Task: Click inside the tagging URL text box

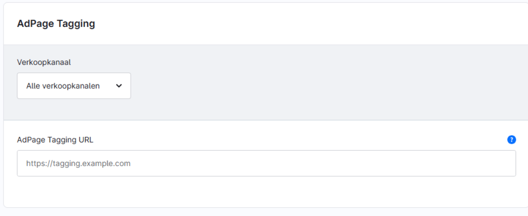Action: coord(266,163)
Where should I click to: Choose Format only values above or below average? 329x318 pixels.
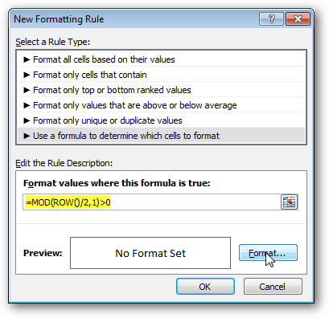pyautogui.click(x=161, y=105)
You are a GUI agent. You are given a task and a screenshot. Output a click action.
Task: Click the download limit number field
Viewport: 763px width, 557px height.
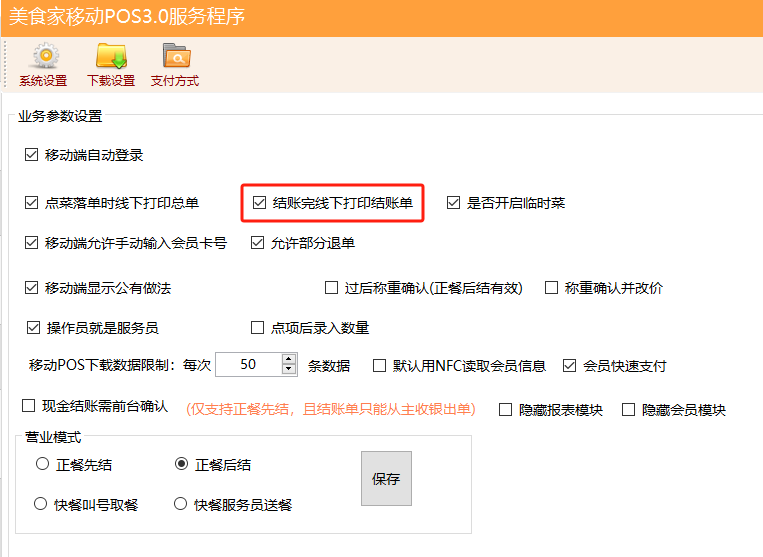click(248, 365)
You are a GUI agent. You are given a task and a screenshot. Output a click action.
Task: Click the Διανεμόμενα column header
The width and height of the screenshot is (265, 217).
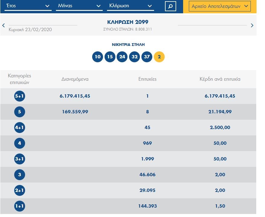pyautogui.click(x=75, y=79)
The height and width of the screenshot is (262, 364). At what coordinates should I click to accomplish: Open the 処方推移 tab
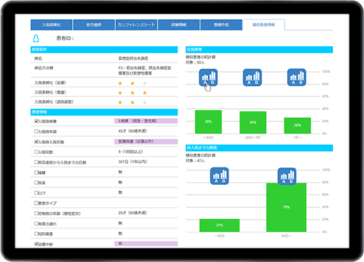coord(94,25)
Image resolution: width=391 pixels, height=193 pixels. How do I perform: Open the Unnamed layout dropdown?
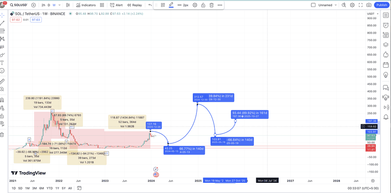pos(325,5)
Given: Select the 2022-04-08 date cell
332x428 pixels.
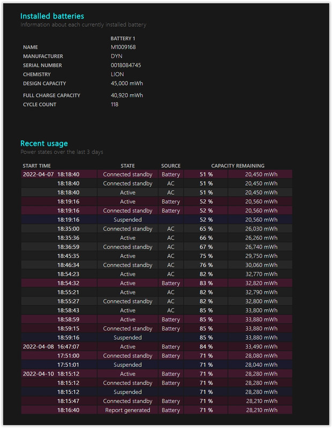Looking at the screenshot, I should coord(39,347).
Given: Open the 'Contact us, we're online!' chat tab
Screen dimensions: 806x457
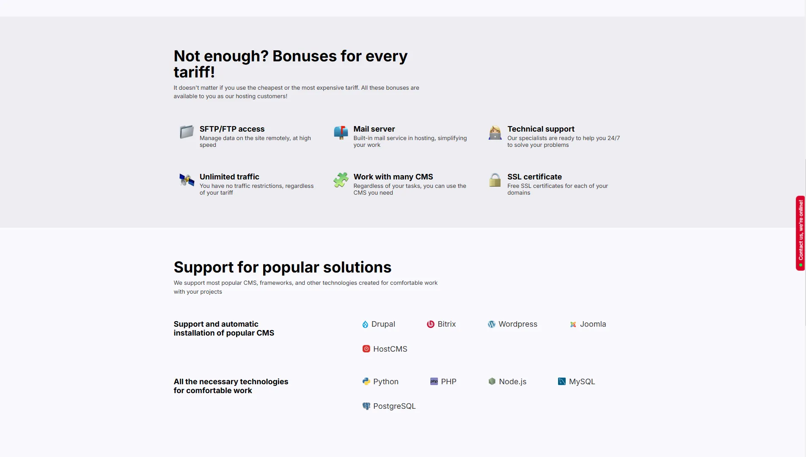Looking at the screenshot, I should tap(800, 233).
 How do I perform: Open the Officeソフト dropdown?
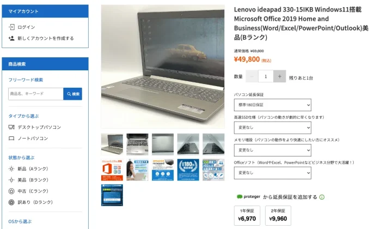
◆ ◆ ◆ ◆ ◆ ◆ ◆
**TASK TO CARRY OUT**
The line that contains "The width and" begins the part to retype, and the last line of the records above ends it. Retype both and everything between, exactly, without the pictures.

**FINAL ANSWER**
The width and height of the screenshot is (265, 217).
pyautogui.click(x=75, y=79)
The height and width of the screenshot is (262, 364). At what coordinates should I click to accomplish: Open the 処方推移 tab
coord(94,25)
Image resolution: width=391 pixels, height=193 pixels. How do I perform: Open the Unnamed layout dropdown?
pos(325,5)
Given: Select the 2022-04-08 date cell
332x428 pixels.
Looking at the screenshot, I should coord(39,347).
Given: Open the 'Contact us, we're online!' chat tab
Screen dimensions: 806x457
Looking at the screenshot, I should tap(800, 233).
 How do I perform: Open the Officeソフト dropdown?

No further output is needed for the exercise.